Error messages in many programming languages (including R) often have the full paths to files included in the error message. (e.g. “/Users/jhester/projects/pkgname/R/pkg.R”). This feature is very helpful when working with a package locally as it makes it easy to find exactly what file has an issue. However if these errors are included in documentation examples or in check output the local directory information is extraneous and possibly sensitive.
These output files could be modified by hand before committing them, e.g. changing the above path to “…/R/pkg.R”. A script could be written to do it automatically as well, but this still requires diligence to remember to run it before committing files to the repository.

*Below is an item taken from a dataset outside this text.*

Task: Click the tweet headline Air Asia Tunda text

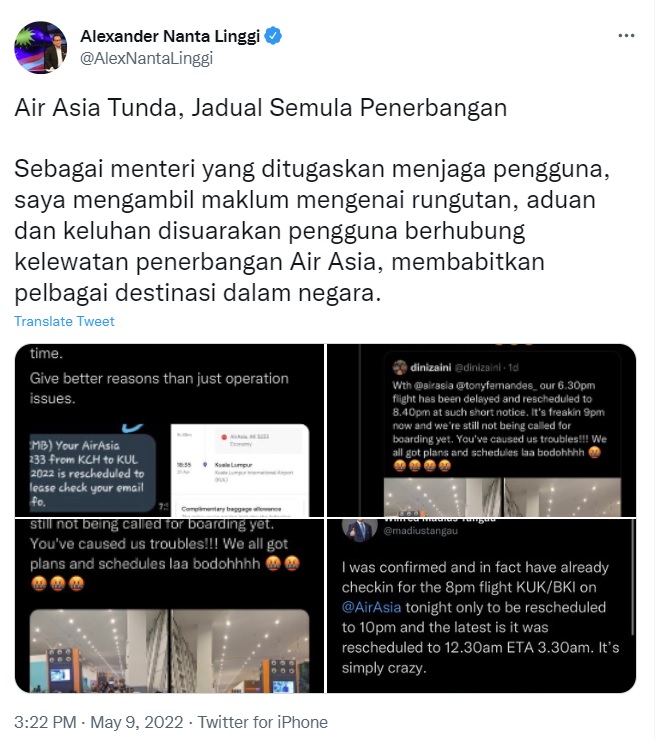Action: point(261,107)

Instead, using git clean and smudge filters we can have git automatically sanitize our files before they are committed to the repository.
Setting up a clean filter
First we need to write a script that takes input from standard input and writes
the cleaned output to standard output. In our case we want to substitute any text
that matches the current directory with ...
, which will remove the local
directory information. A simple perl script which does this is below (sanitize.pl)
#!/usr/bin/env perl
use Cwd;
my $cwd = getcwd();
while(<>) {
s{$cwd}{...}g;
print;
}
Once we have this script we next need to tell git what file types we want to
run our filter on by adding it to a .gitattributes
file. In this case we are
defining the filter for both markdown and HTML files.

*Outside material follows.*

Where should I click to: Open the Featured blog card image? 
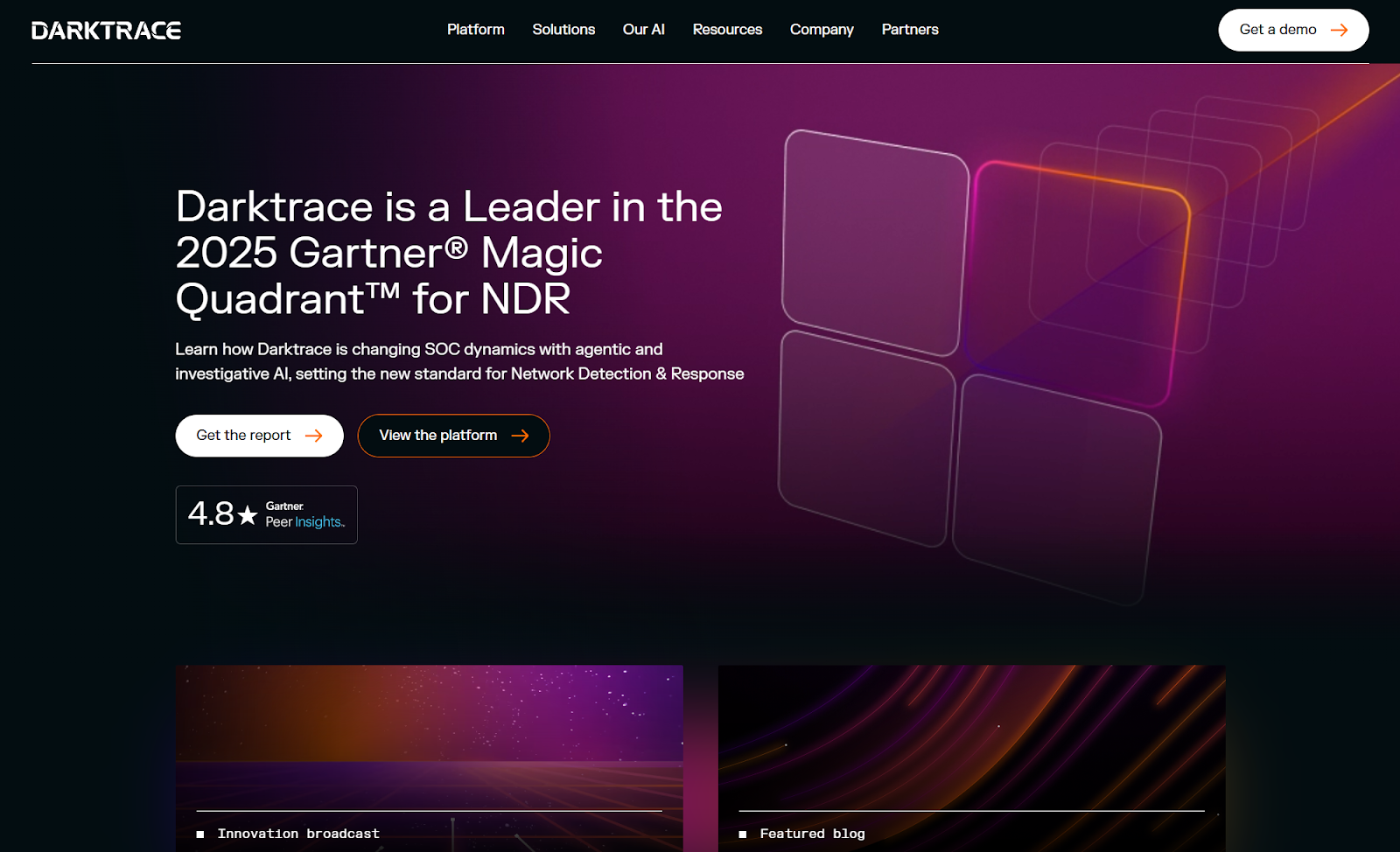pos(971,735)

*.md filter=sanitize-paths
*.html filter=sanitize-paths
If we want to use this only on the current repository it should be defined in a
.gitattributes
file in the repository root. If however we want to define this
globally by setting the git config option core.attributeFile
(by default this
will be $HOME/.config/git/attributes
).
We then need to define the sanitize-paths
filter above to use our
sanitize.pl
file. In this case we are not using a smudge filter, so we do not
need to set it explicitly. If you only want this to be set for the local
repository remove --global
from the command.
git config --global filter.sanitize-paths.clean sanitize.pl
With that we are done, Git will now automatically remove the path information before we commit markdown and html files to any of our repositories!